Mushroom Omelette

Mushroom Omelette

258

kcal

Carbs
3g
Protein
17g
Fat
20g

Per serving

  • Prep

    15 min

  • Cook

    10 min

  • Servings

    4

  • Difficulty

    Easy

Ingredients

  • 250 gMushroom
  • 8 pcsEgg
  • 40 gButter
  • 8 gParsley
  • 5 gSalt
  • 1 gPepper

Instructions

  1. 1

    Preparation

    • Clean the mushrooms (remove dirt) and slice thinly.
    • Chop the parsley finely.
    • Lightly beat the eggs in a bowl and season with a pinch of salt and pepper.
  2. 2

    Sauté the mushrooms

    • Heat 20 g butter in a pan over medium-high heat.
    • Add the sliced mushrooms and sauté until lightly browned and their liquid has mostly evaporated (about 4–6 minutes).
    • Season with a little salt, pepper and half the chopped parsley.

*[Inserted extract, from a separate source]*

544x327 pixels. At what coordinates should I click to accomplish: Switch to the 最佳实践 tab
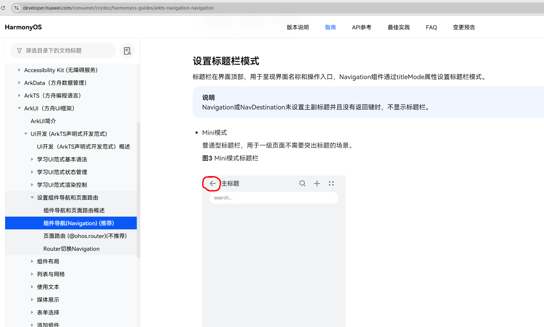coord(398,27)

Remove from heat and let cool briefly.
  3. 3

    Cook the omelette

    • Mix the sautéed mushrooms into the beaten eggs.
    • Melt the remaining 20 g butter in a clean pan over medium heat.
    • Pour in the egg mixture and let it set without stirring; loosen the edges and shake the pan until the omelette is almost set (about 2–3 minutes).
    • Fold or half the omelette, sprinkle with remaining parsley and serve immediately.
  4. 4

    Variations (optional)

    • For a mild oniony note add a pinch of chopped chives to the mushrooms.
    • Or sauté 2 tbsp (approx. 30 g) diced tomatoes in a little olive oil (Provençale) and stir into the mushrooms before combining with the eggs.